I think Barack Obama is aware of this fundamental lunacy. It has trapped his presidency. He came into office with health care reform a cornerstone of his Change Program, and then he got The Word. I think this happens to all Presidents-Elect in recent times. A story is told of an ashen-faced Bill Clinton, who met with the outgoing Treasury Secretary and the Chairman of the Fed before Clinton took the oath in 1993, staggering back to Hillary with the news that the federal government could afford "nothing, not even lunch." Those times were flush compared to these. The three lines of the graph above tell the story in chilling detail. Tax receipts (blue) are falling below $2 trillion; the budget (green), including the massive stimulus and such crazy expense items as "nation building" in Iraq & Afghanistan, has shot above $3.5 trillion; and the resulting deficit (red) is pushing $2 trillion. The lines are interrelated, of course, and are all going in exactly the wrong direction.

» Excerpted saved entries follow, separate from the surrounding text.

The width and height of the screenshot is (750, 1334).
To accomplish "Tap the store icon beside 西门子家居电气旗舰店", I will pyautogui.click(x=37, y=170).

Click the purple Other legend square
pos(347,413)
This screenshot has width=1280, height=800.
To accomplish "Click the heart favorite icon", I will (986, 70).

And against this backdrop we want to introduce a huge social program? I would find the "progressive" position, such as that promoted by Nancy Pelosi, more credible if she combined her advocacy with a demand that the defense budget be cut in half, effective now, and that all but the most essential overseas bases be closed. And went further and announced that the House would approve absolutely no more "supplementals" for Iraq & Afghanistan, with all the troops stranded there brought home as soon as possible. Yet one never hears that kind of logic and common sense, because such a position is not "centrist" enough, not militaristic enough, for Democrats who are always afraid of being labeled soft on....something. Take your pick of bad guys -- Commies, terrorists, narco-dealers.

We will be fortunate at the rate we're going to avoid a Black Swan event with the dollar's value, or a default on national debt obligations. Ben Bernanke has been given the task of raising money in a situation that requires the combined skills of Bret Maverick and the magician David Copperfield. Although Gentle Ben is daily vilified, his conjuring tricks are about the only thing between us and Going All Iceland.

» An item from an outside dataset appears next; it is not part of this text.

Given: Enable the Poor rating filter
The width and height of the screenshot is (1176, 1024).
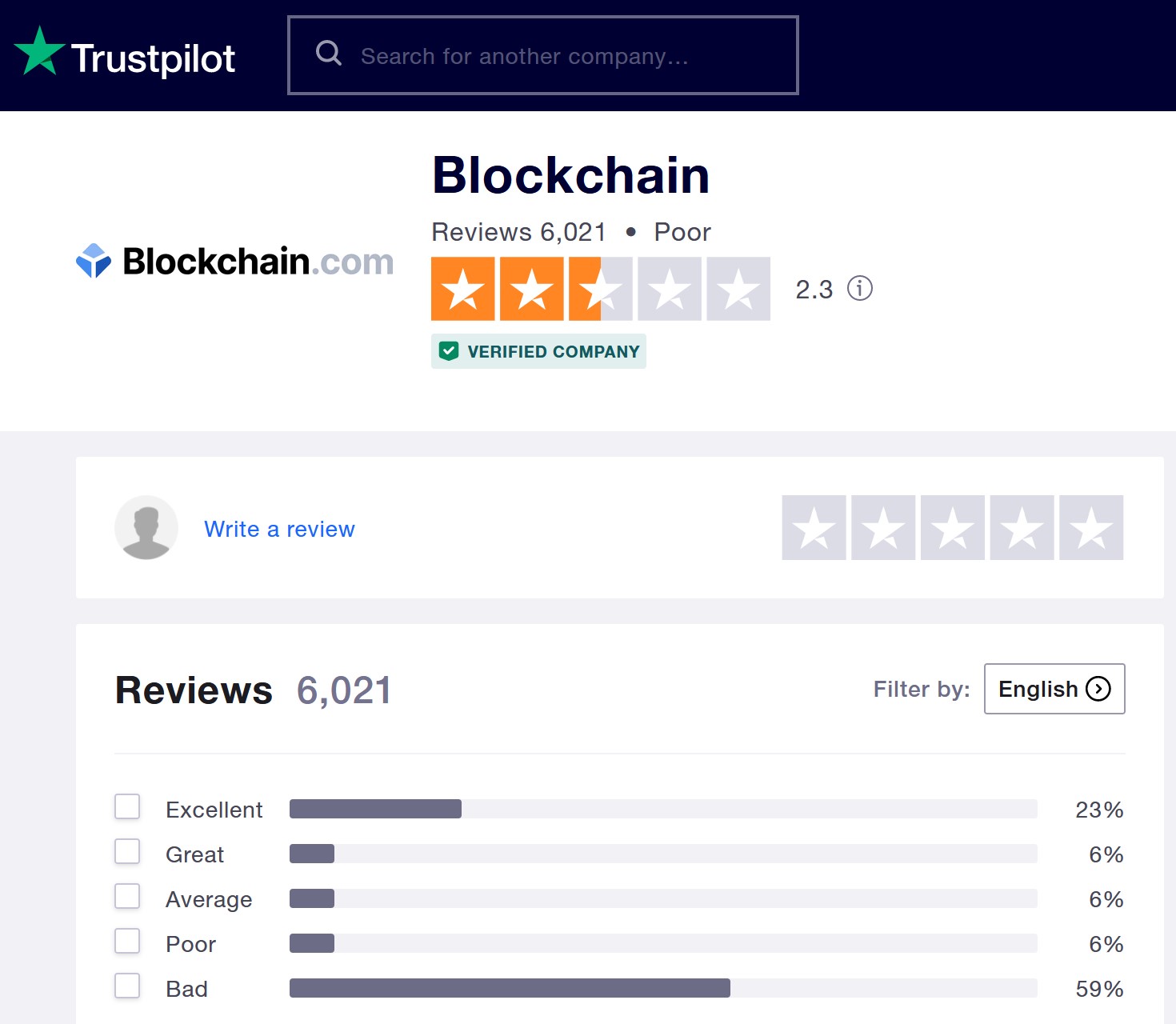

So Obama is involved in his own Cash for Clunkers program. He can't deliver that 700 series BMW we all thought we were going to get. Instead, it looks more like a 1985 Chevy with scaly paint and a smoking exhaust, but honest (he's saying at these town halls), it's really just the same, it's a car. You'll get used to the vinyl, trust me. And most important, it's kind of what we can afford right now.

So he's asking the private sector to help him out, because the federal government just can't do it. It's that simple. He could simply tell us that, and then introduce the subject of where we DO spend most of our money, but I don't suppose that's going to happen either. Not Audacious and Hopeful enough. Honest, maybe, but you know how honesty sells in this country.